Смирнов С. А.: Вы даете возможность быть свободным? Возможность мыслить? Но одновременно это ответственно.
Гиренок Ф. И.: Мне трудно сказать. Мне кажется, что я слишком люблю свою
свободу, чтобы отнимать её у других. Я не тиран. Но я не люблю разгильдяев.

Рис. 1. Магистранты изобразили идеи философии Ф. И. Гиренка.
Фото С. А. Смирнов, 2016.

Смирнов С. А.: Вы как-то попробовать помыслить даёте.
Гиренок Ф. И.: Это я пытаюсь делать. Я прошу мыслить иначе. У нас есть
школа. Мы были в Минске, в Архангельске, в Вятке. Осталось ещё и в Новосибирск съездить.
Смирнов С. А.: Давайте обсудим, договоримся. Можно ли тогда говорить
о кружке Федора Ивановича Гиренка?
Гиренок Ф. И.: Это не кружок. Это школа.
Смирнов С. А.: То есть, кружок, отличный от академичной научной школы, такой, более свободный.
Гиренок Ф. И.: Да, под школой имеются в виду просто люди с определённым набором каких-то взглядов.
Смирнов С. А.: Да, кружок, совершенно открытый для входа и выхода.
Люди просто встречаются, собираются.
Гиренок Ф. И.: Здесь абсолютно нет проблем никаких.
Смирнов С. А.: И всё. И без всяких академизмов.
Гиренок Ф. И.: Конечно. Мы собрались. Пришло человек 60. Зачитали Манифест Московской антропологической школы5
. Тезисы опубликовали в газете «Завтра». Заседание открыли «Последним вальсом Николая Второго» Олега Каравайчука, а закрыли «Танцем рыцарей» из балета «Ромео и Джульетта»
С. Прокофьева.
Каравайчук передал плачь Гераклита о несчастной судьбе человечества
и мировом пожаре. Мы в унисон с Гераклитом думаем, что «человек – существо, спящее наяву», а бытие, тождественное мысли о бытии, это, вопреки
Хайдеггеру, и есть себя раскрывающая галлюцинация. То, чего нет, нам дано.
То, что не дано, то существует. Мнимости расширяют реальность.
Смирнов С. А.: Да, но виртуальное расширение очень сильно рискованно,
оно соблазнительное. Ты начинаешь путать явь и сон. Это соблазн.
Гиренок Ф. И.: Да. Вот это интересно. И можно этим заниматься. Человек
рискованное существо.
Смирнов С. А.: Да, конечно.
Гиренок Ф. И.: Единственное, что мы не сделали – это визуальный ряд
к идеям антропологической школы. Это было очень интересное событие.
Но университет оно не потрясло. Мир не изменился.

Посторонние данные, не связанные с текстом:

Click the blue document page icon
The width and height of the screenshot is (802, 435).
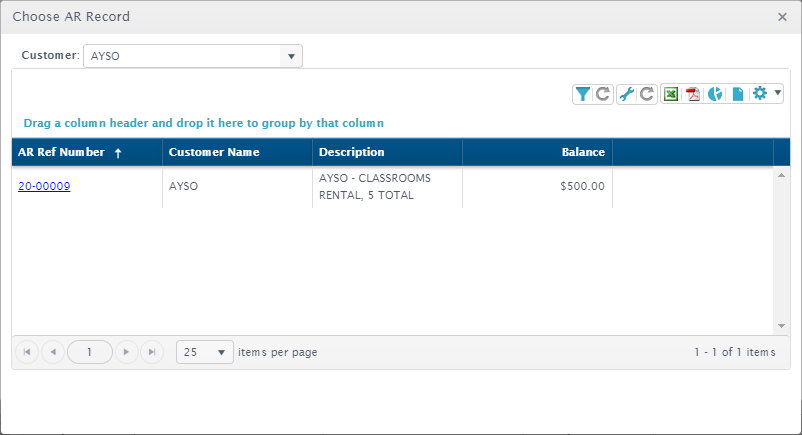[x=738, y=94]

Смирнов С. А.: Так, Федор Иванович, теперь дальше. У Вас есть такое радикальное определение человека: человек – аутист по природе. Вы же к этому
как-то пришли или Вы изначально так считали?

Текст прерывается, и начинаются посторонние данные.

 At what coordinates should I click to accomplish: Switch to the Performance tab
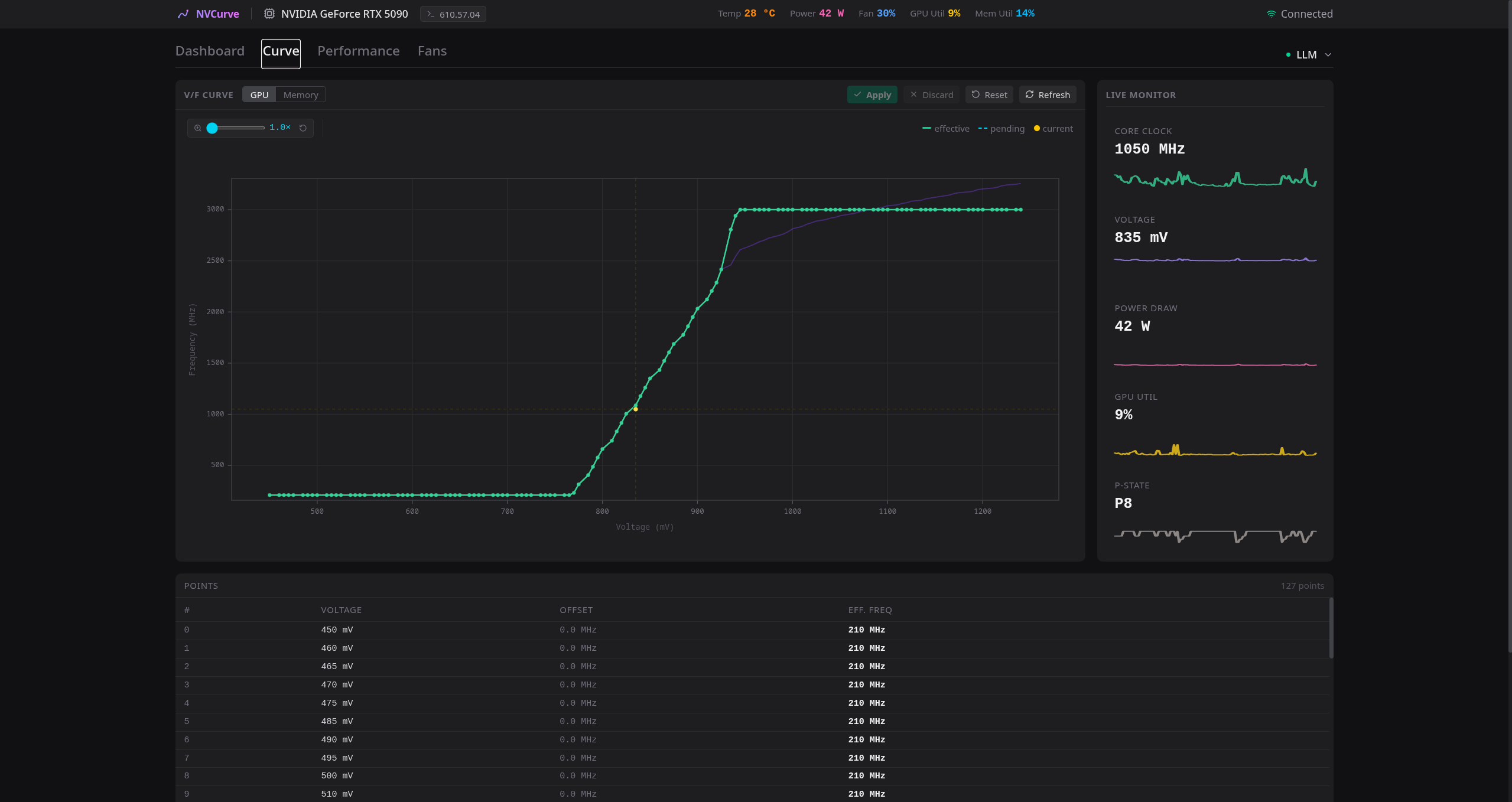click(x=359, y=51)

Гиренок Ф. И.: Исходная точка человеческого находится в расщеплении
на внешнюю и внутреннюю жизнь.
Смирнов С. А.: Да.
Гиренок Ф. И.: В исходной точке можно остановиться. Реактивные реакции на мир блокируются, тормозятся, а подчинения внутреннему нет, может
быть за неимением самого внутреннего. Вот это подвешенное состояние и
называется мной аутистическим. Аутизм – это первобытное состояние человека, то что нас связывает с нашим началом. Слово аутист придумал Блейлер.
Он же придумал слово шизофреник. Расщепление на внешний и внутренний
мир началось не с удара молотка по камню, а с наскальной живописи. Наука
почти ничего не знает о происхождении человека.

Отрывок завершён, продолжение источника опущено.